Interventional Pain Management: How to choose, when to decide


In understanding the rationale for interventional pain management, it is important to remember why pain management is important to patient care.

Pain management enables a patient to communicate with family and medical providers, achieve comfort and satisfaction, participate in their care—tolerating chemo, etc. — and may be essential to their survival. A multidisciplinary approach to pain management – and one that doesn’t unfairly raise patients’ expectations -- is important, says Shane Brogan, MD, Huntsman Cancer Institute, University of Utah, speaking at the 6th Annual Chicago Supportive Oncology Conference.

Interventional cancer pain management compliments medical management and may reduce or eliminate the need for opioids. It offers a more rapid control of symptoms. One promising area is Intrathecal Therapy, Brogan says. This is the delivery of drugs directly where they need to go -- to the central nervous system, bypassing the GI tract and liver.

This is something you would consider for a patient who’s on a fair dose of opioids and doesn’t seem to be making progress with them, Brogan says, or for a patient who has had terrible side effects with the opioids. Advantages include improved pain control and rapid pain control. Patients are better able to tolerate aggressive chemotherapy.

There are several ways to deliver intrathecal drugs, Brogan notes:

Simple percutaneous: It’s easy, done at the bedside and inexpensive. But there is a higher infection and failure rate and is suitable only for short-term use (several days.)

Tunneled catheter: This method is more secure, has a lower infection risk and it’s easy to alter drugs and their rate of delivery. The drugs can also be bolused by a nurse. This may be more appropriate for aggressive end-of-life care.

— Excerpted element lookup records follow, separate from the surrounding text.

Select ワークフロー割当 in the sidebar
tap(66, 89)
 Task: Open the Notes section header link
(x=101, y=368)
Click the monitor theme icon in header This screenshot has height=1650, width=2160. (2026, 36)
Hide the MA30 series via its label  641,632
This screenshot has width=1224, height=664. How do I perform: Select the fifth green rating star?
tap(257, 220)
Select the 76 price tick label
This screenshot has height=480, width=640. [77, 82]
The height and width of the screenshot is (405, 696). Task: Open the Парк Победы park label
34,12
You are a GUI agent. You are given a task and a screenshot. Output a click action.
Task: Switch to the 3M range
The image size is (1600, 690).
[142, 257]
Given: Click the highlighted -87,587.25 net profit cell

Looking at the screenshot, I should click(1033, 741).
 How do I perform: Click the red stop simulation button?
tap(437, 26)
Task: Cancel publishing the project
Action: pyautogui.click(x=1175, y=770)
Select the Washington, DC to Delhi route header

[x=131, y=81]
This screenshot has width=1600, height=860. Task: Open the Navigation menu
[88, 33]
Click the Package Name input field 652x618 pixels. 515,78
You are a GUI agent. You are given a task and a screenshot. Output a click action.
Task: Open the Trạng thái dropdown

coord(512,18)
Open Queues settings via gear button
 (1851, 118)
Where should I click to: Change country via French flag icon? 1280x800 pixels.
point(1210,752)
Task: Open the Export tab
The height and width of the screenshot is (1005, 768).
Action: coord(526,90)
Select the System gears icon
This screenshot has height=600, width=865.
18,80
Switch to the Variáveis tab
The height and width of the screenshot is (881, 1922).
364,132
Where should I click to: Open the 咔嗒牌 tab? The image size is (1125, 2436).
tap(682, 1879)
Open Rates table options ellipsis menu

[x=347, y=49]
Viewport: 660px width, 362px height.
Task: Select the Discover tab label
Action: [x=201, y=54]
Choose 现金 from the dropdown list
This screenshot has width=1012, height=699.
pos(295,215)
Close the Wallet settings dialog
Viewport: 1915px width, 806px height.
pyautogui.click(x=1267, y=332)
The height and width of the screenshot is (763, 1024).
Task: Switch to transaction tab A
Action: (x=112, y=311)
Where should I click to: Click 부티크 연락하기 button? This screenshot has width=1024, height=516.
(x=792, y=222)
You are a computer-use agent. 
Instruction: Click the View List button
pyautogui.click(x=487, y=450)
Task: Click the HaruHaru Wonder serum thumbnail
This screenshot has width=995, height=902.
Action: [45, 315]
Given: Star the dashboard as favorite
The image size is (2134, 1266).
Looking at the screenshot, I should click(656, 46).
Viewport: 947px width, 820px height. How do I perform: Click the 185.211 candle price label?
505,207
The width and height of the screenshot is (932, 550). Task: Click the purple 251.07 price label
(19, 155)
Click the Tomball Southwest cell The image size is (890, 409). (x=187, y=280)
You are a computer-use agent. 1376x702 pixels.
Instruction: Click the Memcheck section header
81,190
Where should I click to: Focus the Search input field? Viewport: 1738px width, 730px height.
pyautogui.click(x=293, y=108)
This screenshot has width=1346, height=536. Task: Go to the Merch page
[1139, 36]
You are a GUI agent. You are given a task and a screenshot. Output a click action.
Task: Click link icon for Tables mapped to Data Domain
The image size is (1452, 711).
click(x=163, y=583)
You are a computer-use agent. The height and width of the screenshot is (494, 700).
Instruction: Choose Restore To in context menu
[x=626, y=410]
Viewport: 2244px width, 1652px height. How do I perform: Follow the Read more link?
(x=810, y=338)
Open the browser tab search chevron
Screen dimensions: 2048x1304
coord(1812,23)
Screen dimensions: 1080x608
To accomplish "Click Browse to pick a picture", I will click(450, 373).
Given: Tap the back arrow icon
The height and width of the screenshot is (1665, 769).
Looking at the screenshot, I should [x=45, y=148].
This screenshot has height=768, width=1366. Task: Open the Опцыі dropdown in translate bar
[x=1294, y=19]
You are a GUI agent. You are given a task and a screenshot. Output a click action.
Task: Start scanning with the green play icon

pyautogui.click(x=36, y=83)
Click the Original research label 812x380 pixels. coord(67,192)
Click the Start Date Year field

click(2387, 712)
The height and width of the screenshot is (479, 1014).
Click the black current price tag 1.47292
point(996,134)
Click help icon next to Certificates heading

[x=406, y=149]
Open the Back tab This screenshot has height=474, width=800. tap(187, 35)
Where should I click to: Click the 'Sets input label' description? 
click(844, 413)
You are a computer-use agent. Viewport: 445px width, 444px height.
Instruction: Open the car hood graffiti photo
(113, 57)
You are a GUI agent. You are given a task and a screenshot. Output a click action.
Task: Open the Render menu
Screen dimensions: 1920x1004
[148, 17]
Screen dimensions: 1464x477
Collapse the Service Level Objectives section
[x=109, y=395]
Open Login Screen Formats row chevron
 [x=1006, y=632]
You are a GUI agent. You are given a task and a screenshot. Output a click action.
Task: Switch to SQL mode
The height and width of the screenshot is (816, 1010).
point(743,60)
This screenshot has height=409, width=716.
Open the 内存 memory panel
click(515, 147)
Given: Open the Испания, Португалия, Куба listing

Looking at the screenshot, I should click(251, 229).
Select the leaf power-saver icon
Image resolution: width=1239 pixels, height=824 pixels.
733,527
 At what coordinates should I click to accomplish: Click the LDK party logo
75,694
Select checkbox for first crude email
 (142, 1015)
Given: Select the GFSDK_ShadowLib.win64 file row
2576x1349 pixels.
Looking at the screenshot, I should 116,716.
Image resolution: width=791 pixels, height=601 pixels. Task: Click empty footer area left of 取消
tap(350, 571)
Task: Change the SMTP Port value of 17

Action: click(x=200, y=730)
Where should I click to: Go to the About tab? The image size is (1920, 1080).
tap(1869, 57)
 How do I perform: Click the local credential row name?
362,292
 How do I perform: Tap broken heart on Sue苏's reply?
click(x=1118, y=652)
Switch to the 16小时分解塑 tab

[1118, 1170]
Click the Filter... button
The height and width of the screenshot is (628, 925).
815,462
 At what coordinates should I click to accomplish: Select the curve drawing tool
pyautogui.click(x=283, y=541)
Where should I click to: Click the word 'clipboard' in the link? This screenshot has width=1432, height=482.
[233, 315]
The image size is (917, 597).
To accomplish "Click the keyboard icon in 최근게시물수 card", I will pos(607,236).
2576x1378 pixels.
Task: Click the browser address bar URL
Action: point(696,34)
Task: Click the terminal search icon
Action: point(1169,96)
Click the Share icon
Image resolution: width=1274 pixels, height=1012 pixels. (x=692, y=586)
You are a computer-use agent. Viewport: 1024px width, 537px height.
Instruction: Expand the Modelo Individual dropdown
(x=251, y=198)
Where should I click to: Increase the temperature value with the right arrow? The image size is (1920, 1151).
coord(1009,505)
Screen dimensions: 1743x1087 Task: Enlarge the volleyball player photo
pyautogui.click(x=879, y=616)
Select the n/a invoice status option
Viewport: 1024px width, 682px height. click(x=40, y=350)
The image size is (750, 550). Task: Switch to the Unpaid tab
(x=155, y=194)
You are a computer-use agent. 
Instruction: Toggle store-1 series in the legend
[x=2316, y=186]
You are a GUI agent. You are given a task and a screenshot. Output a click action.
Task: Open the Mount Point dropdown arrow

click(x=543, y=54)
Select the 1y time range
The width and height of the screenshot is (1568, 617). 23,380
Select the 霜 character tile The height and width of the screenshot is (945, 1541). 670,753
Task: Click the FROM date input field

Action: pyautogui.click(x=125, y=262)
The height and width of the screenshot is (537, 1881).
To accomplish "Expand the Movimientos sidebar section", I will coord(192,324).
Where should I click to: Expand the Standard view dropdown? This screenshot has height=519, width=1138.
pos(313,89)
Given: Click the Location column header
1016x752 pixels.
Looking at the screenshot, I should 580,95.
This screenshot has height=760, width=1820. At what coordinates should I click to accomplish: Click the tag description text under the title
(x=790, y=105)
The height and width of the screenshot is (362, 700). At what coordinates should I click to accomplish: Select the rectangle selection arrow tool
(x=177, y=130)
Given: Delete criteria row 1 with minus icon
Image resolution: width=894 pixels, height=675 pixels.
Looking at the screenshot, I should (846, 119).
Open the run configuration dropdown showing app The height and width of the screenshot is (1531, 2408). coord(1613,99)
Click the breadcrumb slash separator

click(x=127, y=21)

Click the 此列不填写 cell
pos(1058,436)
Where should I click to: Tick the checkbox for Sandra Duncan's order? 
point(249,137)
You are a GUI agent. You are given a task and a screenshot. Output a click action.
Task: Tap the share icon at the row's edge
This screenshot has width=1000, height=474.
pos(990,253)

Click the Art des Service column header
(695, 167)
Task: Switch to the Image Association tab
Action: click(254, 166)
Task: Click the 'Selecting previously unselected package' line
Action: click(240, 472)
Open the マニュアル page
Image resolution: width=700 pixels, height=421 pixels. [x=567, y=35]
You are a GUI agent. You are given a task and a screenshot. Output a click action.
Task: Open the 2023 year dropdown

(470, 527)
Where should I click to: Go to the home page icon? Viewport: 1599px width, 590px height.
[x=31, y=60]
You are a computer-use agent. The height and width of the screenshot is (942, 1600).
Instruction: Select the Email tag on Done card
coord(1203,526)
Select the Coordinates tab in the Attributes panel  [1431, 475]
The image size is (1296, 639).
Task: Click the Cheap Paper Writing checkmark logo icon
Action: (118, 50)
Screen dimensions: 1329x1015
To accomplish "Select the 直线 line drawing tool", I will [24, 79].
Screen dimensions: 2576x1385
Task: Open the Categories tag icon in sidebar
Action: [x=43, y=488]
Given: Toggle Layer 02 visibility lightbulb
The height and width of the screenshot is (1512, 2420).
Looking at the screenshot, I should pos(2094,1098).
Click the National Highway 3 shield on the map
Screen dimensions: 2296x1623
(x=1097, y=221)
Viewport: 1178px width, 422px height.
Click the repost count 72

Implanted: This is an electronic pump with a small drug reservoir. The patient has a remote control device and can give boluses for breakthrough pain. It can be refilled percutaneously. Infection and complication rates are lower and it’s more cost-effective over the long term. The implanted pump is the size of a hockey puck and the remote control is the size of a cell phone. It allows more patient freedom.

There are some contraindications, but most are easily managed, Brogan says. They can include anticoagulation, sepsis, skin infections over the back, neutropenia and major central canal spinal stenosis compromising CSF flow. Complications (less than 1-2% of cases) include infection, pump seroma, catheter or pump failure and catheter tip granuloma.

Intrathecal analgesia had positive results in a 2003 study in the Journal of Clinical Oncology when compared with non-interventional medical management. It was found to significantly improve pain-related outcomes, reduced drug toxicities and improved survival (53.9% vs. 37.2% at six months) compared with medical management in patients with refractory cancer pain.

Interventional pain options are numerous and should be considered early in the treatment continuum, Brogan says. Options should be considered in the context of the overall care plan.

“We have to work as a team,” Brogan says. “And consider all the symptoms. You don’t want to be the guy of last resort. You have to think of pain options early and send someone for consultation.”